Tiger Replication & Tiering offers a number of advanced workflow options.

  • High-Speed for High-Resolution
    Use SSD Tiger storage in combination with nearline storage, such as a Tiger Expansion chassis, to create an ultra-high-performance workflow with SSD drives to allow real-time playback of 2K, 4K, and 8K material for online color grading, finishing, and mastering. This solution is ideal for high-res stereoscopic 3D work as well.
  • Archive
    Third party archive products can be pointed to the Nearline Tier, then write the archive to tape, object storage, or the cloud. Offloading the archive process to nearline reduces the usage of your online storage and preserves resources for production work. Easily integrate with XenData, Archiware, Storage DNA, and other backup and archive solutions.
  • Integrated 3 Tier Solutions
    Tiger has partnered with 3rd-party providers of advanced Hierarchical Storage Management (HSM) systems to provide end-to-end 3 tier workflows. Use an elegant online to nearline to tape backup and archive system with Spectra Logic BlackPearl or StrongBox. These solutions provide an easy way to backup and recall material from online to nearline to tape with a simple, double-click to recall mechanism.
  • MAM/PAM
    Use the power of 3rd party asset and production management systems to index and catalog Online and Nearline storage tiers and easily recall files necessary for production.

Storage Tiers

Storage is generally divided into three categories, or tiers, and each type can play a role in a performance and cost defined workflow.

  1. Online Storage
    This is the highest performance storage in your setup. It needs to sustain playback of multiple streams of high-resolution material to multiple clients, all in real-time. Usually, it is RAID protected, and for true multi-user collaborative workflow without bottlenecks, is configured as a SAN (storage area network), and client workstations usually connect to it directly. The material stored on it is readily accessible, and so it is said to be “online”. It is the most expensive type of storage used in digital media production.
  2. Nearline Storage
    This type of storage does not provide enough playback performance for real-time playback of high-resolution files. It too is usually RAID protected. In most cases, this type of storage is configured as a NAS (network attached storage), and is commonly referred to as a file server. It usually would be accessible through a 10 Gb or 1 Gb Ethernet connection. All data written to and read from this volume must pass through the dedicated machine, which creates a bottleneck. It is more affordable than online storage but its limitations mean it can’t really be used for production.
  3. Offline Storage
    This is usually LTO tape in either a stand-alone single cartridge drive or in a multi-cartridge library capable of storing petabytes of material. Usually, an archiving product is used to control these devices, and files stored offline are not accessible without first being restored, which requires accessing an index and locating and mounting the cartridge. This is time consuming and you will have to wait before being able to use the files in production. It offers the lowest cost container for data, and is suitable for long-term storage.

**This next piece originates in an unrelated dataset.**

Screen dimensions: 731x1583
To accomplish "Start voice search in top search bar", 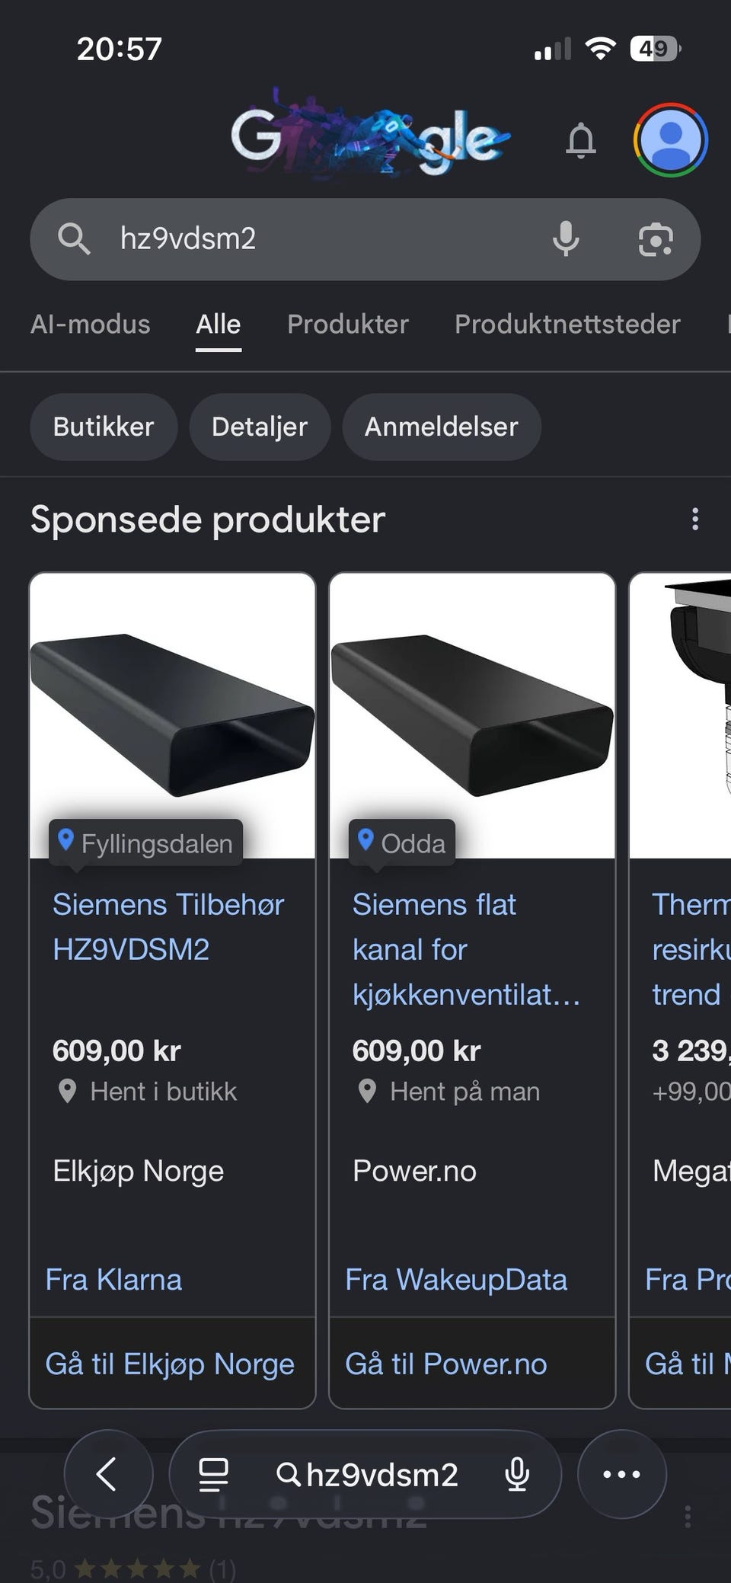I will [565, 239].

Object storage blurs the lines between nearline and offline storage. It is very dense, disk-based storage, so offers high capacity, and the potential for faster restore times. It is generally costlier than tape. Object storage also overcomes limitations of file system based storage, given they are self-healing, scalable, and distributed. Files held in object storage can’t be written or read by traditional applications on common operating systems without the use of special translator called an “abstraction layer”, so it is not a replacement for tape. However, its density, speed, and other advantages make it a viable alternative to nearline and tape storage in certain situations.

Scale-out NAS can be considered for use as production storage, however the underlying architecture of NAS solutions and the latency of the IP protocol running over Ethernet restrict NAS to low-res material or proxy editing and low user-counts. These limitations can only be diminished with complex and expensive configurations that nullify any cost savings from NAS.